Me dice al verme pasar frente a su oficina. Me explica que se ha abierto un programa de refuerzo escolar con niños de la comunidad y que la junta directiva ha solicitado al personal del centro juvenil, es decir a Gustavo, apoyo en esta empresa. Concretamente me pide ser el maestro de los niños por las tardes. El refuerzo escolar se llevará a cabo en la casa comunal, un local grande y lúgubre. Ahí ya trabajan como profesores dos novicios que la congregación ha mandado. Sin embargo, no dan abasto. Accedo, creo que esto me permitirá estudiar desde otro ángulo la guerra que está empezando.

- Si querés, andá a darte una vuelta, ahí están ahorita.

Me dice y vuelve a ponerse los audífonos que lo conectan a la computadora.

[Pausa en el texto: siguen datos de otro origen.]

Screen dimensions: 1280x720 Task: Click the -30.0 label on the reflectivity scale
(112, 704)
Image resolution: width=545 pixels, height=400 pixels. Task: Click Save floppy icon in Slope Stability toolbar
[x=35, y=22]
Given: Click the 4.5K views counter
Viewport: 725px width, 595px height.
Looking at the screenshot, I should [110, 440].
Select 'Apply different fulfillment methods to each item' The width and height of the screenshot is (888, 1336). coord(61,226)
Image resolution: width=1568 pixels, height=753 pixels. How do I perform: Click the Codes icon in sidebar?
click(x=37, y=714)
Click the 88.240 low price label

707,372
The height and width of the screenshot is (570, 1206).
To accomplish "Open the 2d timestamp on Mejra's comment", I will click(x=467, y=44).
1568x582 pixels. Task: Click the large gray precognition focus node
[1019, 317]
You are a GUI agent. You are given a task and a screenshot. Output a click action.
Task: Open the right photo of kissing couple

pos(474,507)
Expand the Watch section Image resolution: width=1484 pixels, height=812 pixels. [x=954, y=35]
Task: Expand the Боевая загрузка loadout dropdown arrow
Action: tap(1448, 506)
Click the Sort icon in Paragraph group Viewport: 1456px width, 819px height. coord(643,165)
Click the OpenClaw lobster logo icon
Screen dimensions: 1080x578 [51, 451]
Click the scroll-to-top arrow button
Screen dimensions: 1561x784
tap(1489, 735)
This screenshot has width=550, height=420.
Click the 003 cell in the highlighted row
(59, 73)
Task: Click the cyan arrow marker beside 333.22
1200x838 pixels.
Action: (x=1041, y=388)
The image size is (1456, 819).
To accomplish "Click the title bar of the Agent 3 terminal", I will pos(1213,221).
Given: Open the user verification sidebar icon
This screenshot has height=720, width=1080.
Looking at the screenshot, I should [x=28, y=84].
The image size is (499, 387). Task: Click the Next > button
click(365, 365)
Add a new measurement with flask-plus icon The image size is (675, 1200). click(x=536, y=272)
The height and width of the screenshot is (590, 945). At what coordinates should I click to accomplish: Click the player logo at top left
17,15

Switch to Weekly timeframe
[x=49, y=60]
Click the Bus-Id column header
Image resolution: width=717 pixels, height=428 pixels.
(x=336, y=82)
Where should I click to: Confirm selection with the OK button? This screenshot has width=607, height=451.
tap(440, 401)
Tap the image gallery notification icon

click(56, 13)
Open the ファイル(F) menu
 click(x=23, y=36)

En la casa comunal, los dos novicios lidian con una manada de niños que se suben por todas partes. Los dos muchachos están asustados. Será un trabajo complicado.

Es tarde y el sol dora la colina. Una ráfaga de viento ahuyenta por unos segundos el calor y se roba del suelo las hojas muertas. Los que se fueron por la mañana comienzan a regresar, suben la pendiente despacio, con calma. Los que han tenido suerte vuelven con sus canastos vacios. Otros aún llevan mercancía que no consiguieron vender. Para estos últimos, la cena, en caso de que haya, será más escueta.

Los Bravos Locos Salvatrucha han salido del centro juvenil y se apostan en una esquina a escuchar la música que sale del celular de Little Man. La divierta no les dura mucho. Desde lejos se ve una patrulla de la policía que sube, casi escala, la calle principal, y los pandilleros corren nuevamente a su refugio.

Adentro, El Noche se atraganta con un mango verde y El Camino escribe algo en una libreta. Hugo ha encontrado una pelota y practica su puntería con los demás pandilleros que soportan los pelotazos con resignación. Little Man está molesto, no le gusta tener que esconderse de la policía. Según me cuenta, prefiere espantarlos a balazos, pero la situación no está para ganarse más enemigos. Hecha una mirada de odio a Hugo, y este deja la pelota y se refugia a la vera de El Camino.

Cae la noche y los aires de guerra vuelven a sentirse en la última comunidad de la colina. Las casas comienzan a cerrarse, los que van llegando parecen rezagados de una gran maratón, apresuran sus pasos y se esconden en sus casas. Al bajar, me cruzo con varias patrullas de la policía que suben a todo motor por la colina, y una vez abajo, en el centro del municipio, varios ojos me miran huraños, como se mira a un enemigo.